Published in The History of Parliament: the House of Commons 1604-1629, ed. Andrew Thrush and John P. Ferris, 2010
Available from Cambridge University Press



Family and Education

b. c.1558,1 1st. s. of Charles Tooker, yeoman, of Maddington, and Matilda, da. of one Nipperhead. educ. Balliol, Oxf. by 1572; Barnard’s Inn; L. Inn 1581, called 1589.2 m. 19 Sept. 1586, Elizabeth (d.1628), da. of Thomas Eyre† of Salisbury, 2s. 1da.3 suc. fa. 1571.4 d. 25 Nov. 1623.5 sig. G[iles] Tooker.

Offices Held

Member of the Forty-Eight, Salisbury 1591, of the Twenty-Four 1601;6 j.p. Wilts. and Salisbury 1601-d.;7 commr. oyer and terminer, Wilts. 1603-at least 1605, sewers, Hants and Wilts. 1605,8 subsidy, Wilts. 1608,9 Wilts. and Salisbury 1622;10 commr. aid, Wilts. 1609;11 mayor, Salisbury 1612-13,12 commr. charitable uses 1613.13

Steward (jt.), reader’s dinner, L. Inn 1595; fee’d counsel, Salisbury 1601-11; pens., L. Inn 1607-8, bencher 1608-d., Lent reader 1609; recorder, Salisbury 1611-d.;14 kpr. black bk., L. Inn 1615-16, treas. 1618-19, master of the lib. 1622-d.15


Tooker’s family had been tenants at Maddington, ten miles north of Salisbury, for at least four generations, while Thomas Tooker, mayor of Salisbury in 1493, was probably an ancestor.16 Tooker’s father, a prosperous yeoman, left considerable livestock to each of his four sons at his death in 1571.17 Tooker himself inherited the lease at Maddington, and headed the 1582 rent roll of the manorial lord, Sir Walter Hungerford†.18

Admitted to Oxford shortly after his father’s death, Tooker progressed to Lincoln’s Inn, where he was called to the bar in 1589. A bencher from 1608, he advised on improvements to the curriculum, examined a property dispute with the bishop of Chichester, and contributing towards Benevolence funds.
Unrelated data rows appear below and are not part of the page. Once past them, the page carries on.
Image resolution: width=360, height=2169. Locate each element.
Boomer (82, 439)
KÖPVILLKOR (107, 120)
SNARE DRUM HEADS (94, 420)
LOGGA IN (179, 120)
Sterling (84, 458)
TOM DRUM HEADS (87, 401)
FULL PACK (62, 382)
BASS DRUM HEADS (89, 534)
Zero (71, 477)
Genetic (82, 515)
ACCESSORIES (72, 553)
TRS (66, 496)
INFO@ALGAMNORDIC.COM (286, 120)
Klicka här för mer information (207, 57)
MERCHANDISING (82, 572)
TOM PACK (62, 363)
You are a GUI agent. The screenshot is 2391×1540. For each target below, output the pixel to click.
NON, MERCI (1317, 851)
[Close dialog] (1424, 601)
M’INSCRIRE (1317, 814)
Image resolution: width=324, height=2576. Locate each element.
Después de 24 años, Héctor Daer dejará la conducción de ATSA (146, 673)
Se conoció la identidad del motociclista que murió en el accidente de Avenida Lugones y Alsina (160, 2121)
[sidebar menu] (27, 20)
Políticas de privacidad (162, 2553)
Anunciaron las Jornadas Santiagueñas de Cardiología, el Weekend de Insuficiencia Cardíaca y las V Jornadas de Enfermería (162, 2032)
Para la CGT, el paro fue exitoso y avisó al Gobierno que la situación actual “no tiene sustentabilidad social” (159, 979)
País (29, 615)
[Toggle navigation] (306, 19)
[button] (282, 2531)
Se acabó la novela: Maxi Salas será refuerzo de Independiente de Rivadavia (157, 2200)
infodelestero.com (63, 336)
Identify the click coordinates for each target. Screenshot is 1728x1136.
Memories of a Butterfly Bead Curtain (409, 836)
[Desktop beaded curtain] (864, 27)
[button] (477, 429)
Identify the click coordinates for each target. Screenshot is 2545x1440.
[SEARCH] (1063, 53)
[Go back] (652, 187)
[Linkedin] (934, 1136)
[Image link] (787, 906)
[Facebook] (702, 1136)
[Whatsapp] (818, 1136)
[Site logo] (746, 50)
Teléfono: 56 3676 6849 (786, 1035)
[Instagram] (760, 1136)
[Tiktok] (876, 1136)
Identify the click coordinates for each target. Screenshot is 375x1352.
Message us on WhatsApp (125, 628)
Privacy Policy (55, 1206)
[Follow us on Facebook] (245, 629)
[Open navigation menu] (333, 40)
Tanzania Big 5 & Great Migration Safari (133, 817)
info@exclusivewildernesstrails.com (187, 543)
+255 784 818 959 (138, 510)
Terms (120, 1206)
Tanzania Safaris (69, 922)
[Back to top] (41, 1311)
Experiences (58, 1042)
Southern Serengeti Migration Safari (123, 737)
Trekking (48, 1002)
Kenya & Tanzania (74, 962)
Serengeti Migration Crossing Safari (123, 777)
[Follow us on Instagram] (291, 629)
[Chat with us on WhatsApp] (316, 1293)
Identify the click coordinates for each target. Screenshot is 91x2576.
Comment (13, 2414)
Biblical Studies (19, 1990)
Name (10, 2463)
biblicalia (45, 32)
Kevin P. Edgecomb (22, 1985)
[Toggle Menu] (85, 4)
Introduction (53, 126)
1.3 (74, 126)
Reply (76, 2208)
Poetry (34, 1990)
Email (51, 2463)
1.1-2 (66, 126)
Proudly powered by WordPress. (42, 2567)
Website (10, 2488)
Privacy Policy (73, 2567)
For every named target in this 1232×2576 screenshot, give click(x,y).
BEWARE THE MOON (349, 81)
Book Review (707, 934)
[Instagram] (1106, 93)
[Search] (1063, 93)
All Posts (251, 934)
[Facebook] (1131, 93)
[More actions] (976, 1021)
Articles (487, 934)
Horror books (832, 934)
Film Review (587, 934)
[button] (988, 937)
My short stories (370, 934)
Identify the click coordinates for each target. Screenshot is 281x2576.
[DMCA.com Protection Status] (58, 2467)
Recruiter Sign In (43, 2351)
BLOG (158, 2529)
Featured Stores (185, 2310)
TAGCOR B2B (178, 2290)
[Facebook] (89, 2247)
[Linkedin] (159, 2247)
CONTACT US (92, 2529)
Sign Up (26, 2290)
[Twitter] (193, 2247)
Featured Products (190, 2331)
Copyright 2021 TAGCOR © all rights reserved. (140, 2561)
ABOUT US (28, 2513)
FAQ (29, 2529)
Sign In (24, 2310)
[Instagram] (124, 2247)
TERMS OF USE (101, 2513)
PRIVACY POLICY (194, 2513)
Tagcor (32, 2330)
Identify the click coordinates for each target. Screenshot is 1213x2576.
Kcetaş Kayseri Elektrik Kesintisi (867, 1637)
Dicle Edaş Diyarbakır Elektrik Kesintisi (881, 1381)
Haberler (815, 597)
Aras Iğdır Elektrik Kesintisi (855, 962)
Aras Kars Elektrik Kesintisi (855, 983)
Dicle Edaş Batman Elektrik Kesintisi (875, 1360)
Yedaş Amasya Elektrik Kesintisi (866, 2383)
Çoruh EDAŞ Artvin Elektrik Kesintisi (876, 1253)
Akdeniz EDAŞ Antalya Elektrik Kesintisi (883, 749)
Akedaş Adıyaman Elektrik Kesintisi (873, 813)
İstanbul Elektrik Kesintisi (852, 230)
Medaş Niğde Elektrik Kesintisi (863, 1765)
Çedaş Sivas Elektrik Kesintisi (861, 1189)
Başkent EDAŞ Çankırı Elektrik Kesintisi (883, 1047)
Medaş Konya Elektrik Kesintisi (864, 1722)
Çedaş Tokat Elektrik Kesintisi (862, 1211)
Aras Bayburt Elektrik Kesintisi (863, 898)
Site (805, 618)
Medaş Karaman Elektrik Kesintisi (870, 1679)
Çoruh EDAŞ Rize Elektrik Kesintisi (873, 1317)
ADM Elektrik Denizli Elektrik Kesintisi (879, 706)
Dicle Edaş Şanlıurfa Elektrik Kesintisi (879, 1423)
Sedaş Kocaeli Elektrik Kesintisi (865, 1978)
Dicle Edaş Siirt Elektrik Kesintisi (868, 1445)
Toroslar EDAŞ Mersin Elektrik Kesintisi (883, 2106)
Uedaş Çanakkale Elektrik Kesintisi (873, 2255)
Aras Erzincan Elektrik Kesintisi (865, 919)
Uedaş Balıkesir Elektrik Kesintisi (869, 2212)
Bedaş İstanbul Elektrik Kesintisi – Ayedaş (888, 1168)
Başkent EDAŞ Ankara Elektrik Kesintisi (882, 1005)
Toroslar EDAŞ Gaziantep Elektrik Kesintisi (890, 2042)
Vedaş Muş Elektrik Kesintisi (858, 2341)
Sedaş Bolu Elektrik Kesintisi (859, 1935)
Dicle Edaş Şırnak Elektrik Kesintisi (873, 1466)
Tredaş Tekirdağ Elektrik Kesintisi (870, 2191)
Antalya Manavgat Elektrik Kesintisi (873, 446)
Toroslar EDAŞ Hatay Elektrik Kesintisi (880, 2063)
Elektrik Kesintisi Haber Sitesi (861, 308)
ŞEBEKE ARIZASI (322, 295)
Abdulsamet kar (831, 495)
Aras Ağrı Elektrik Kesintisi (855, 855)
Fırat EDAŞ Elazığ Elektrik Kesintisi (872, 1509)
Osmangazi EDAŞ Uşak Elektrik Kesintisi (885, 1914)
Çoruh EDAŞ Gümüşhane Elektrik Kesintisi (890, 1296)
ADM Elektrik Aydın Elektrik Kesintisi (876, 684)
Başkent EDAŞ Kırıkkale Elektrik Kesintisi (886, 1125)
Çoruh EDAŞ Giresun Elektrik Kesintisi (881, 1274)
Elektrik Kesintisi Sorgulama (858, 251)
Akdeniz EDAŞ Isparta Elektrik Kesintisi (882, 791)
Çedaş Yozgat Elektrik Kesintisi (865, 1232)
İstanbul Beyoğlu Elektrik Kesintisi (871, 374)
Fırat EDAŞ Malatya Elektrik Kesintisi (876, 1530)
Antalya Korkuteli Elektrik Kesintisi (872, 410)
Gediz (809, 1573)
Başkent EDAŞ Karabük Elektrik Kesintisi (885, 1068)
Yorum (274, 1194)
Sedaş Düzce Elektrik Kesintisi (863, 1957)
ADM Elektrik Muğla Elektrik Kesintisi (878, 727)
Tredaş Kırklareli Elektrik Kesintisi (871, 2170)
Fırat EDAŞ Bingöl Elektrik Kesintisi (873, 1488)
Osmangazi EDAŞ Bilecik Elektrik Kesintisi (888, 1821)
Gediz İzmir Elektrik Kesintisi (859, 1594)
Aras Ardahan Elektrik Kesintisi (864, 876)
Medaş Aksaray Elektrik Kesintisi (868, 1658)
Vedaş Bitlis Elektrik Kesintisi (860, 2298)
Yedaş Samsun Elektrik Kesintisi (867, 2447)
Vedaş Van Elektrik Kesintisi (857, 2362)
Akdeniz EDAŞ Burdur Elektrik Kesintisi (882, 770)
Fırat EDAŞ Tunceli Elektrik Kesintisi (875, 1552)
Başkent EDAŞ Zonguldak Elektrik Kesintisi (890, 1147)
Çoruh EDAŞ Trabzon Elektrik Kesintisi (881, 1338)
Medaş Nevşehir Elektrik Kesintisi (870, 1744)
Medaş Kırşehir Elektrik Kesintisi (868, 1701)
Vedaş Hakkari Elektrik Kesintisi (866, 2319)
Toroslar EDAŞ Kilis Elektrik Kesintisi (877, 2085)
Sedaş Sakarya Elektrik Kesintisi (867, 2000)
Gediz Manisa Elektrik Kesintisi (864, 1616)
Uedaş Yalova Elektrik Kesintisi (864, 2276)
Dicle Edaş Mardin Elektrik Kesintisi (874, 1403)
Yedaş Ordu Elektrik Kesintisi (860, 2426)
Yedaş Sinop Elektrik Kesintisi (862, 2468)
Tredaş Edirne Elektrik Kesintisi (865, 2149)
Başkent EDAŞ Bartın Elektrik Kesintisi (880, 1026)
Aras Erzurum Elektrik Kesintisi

He also filled numerous administrative posts, including those of treasurer and librarian.19 Despite his metropolitan activities, Tooker retained a close association with Salisbury. In 1586 he married the daughter of Thomas Eyre (mayor in 1587) and five years later was elected to the corporation. In 1601 he became a member of the Twenty-Four and ‘counsel for the city’s causes’, for which he received an annual retainer of 51s.; he also became one of Salisbury’s MPs.20 His election then, and again in 1604 and 1614, may have been partly influenced by financial considerations, as his chambers at Lincoln’s Inn allowed the corporation to economize on parliamentary expenses.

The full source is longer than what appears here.